### Work to complete
Could you transcribe exactly the lines from the one containing "Image resolution: width=1300" through the end of the listing below, both included, but none of the pictures?

### Provided material
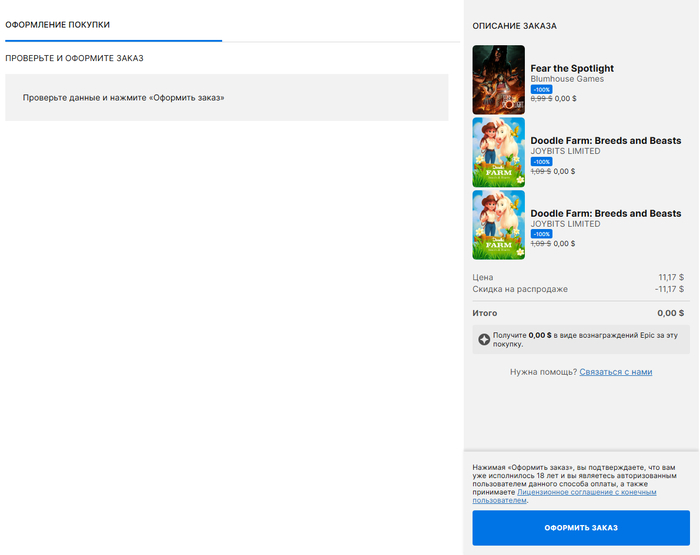Click the crossed-out 8,99 $ price

(x=540, y=99)
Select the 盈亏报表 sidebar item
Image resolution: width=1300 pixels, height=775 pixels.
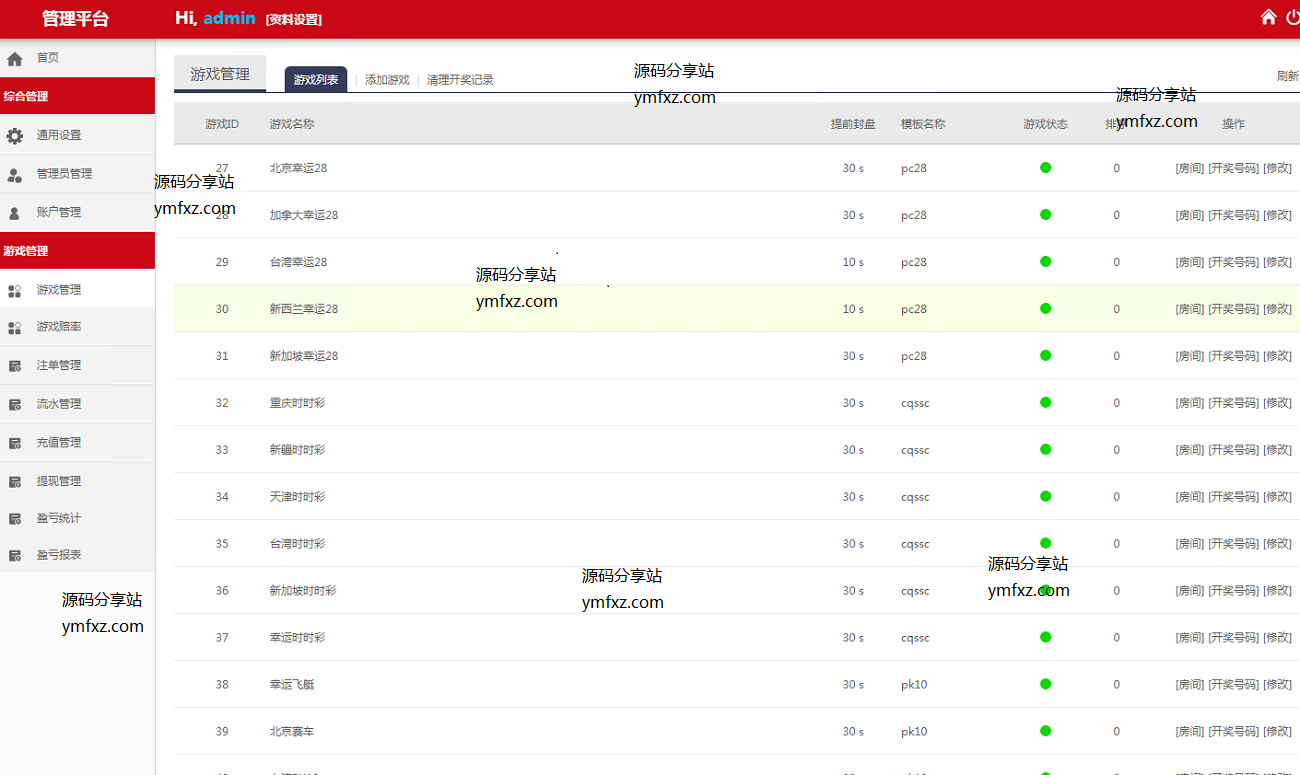59,555
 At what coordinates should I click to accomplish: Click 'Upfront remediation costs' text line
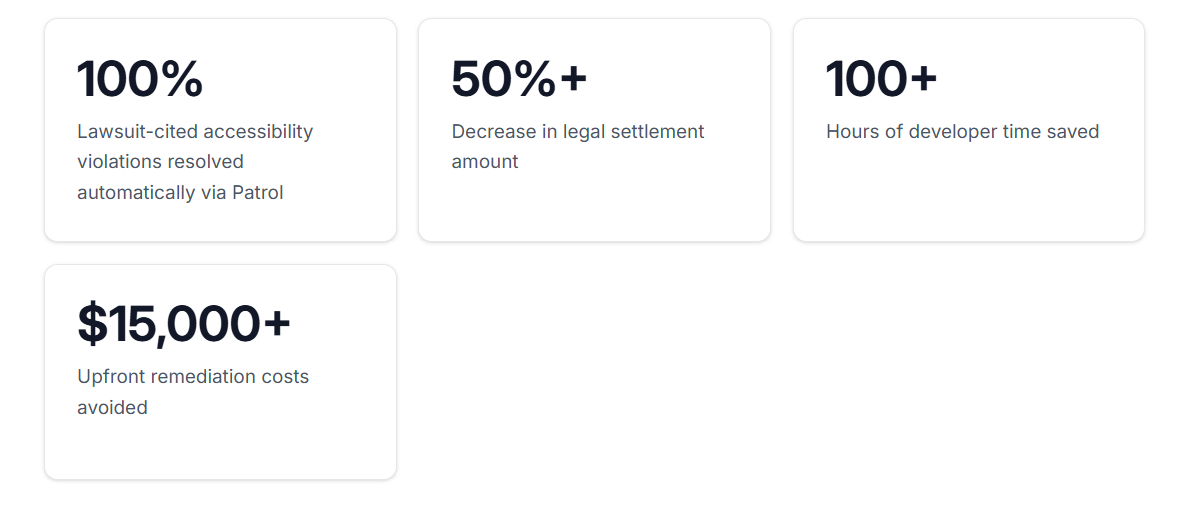click(193, 377)
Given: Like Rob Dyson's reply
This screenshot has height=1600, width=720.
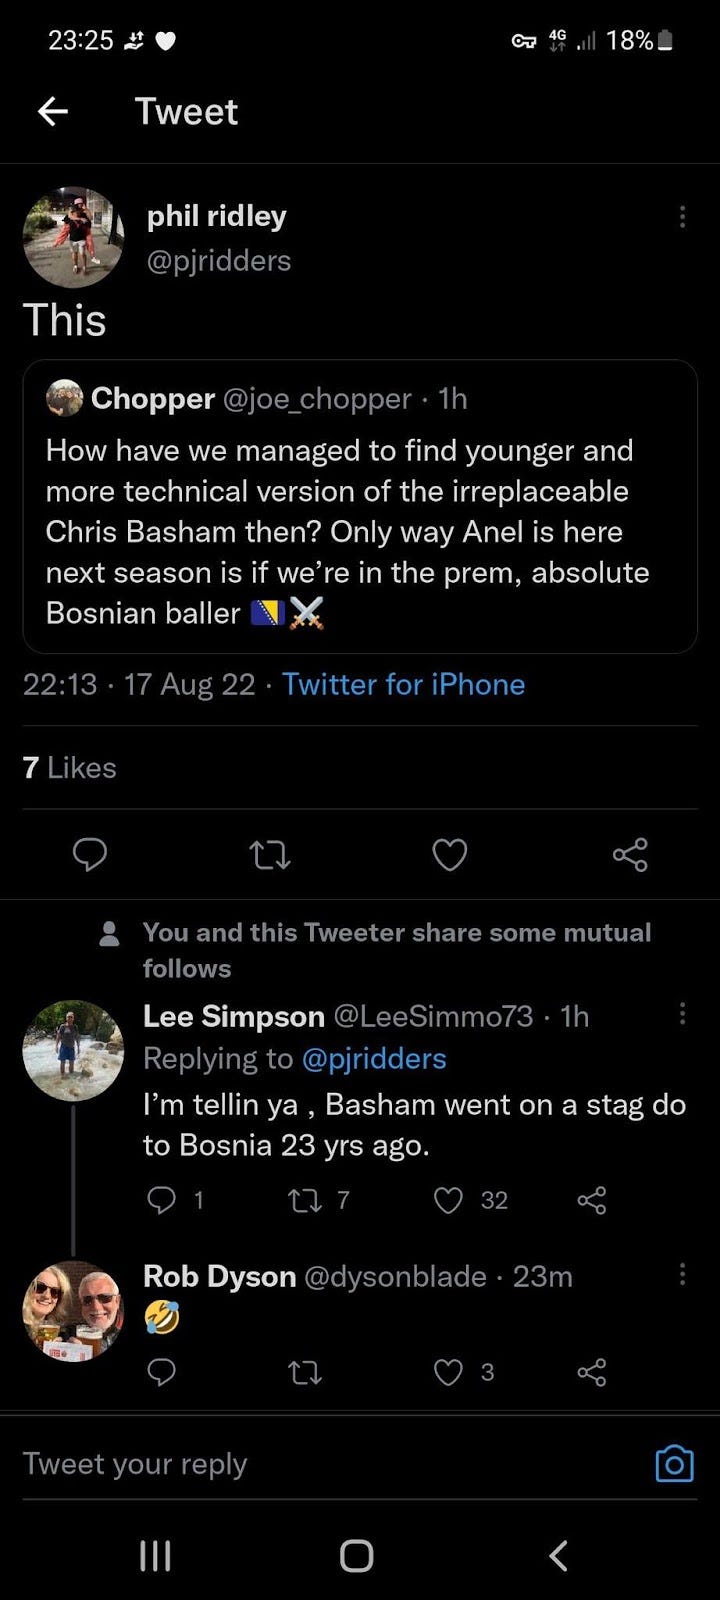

### Reply
Image resolution: width=1300 pixels, height=775 pixels.
59,555
 At what coordinates should I click to accomplish: Click 'Upfront remediation costs' text line
click(193, 377)
Given: Like Rob Dyson's reply
This screenshot has height=1600, width=720.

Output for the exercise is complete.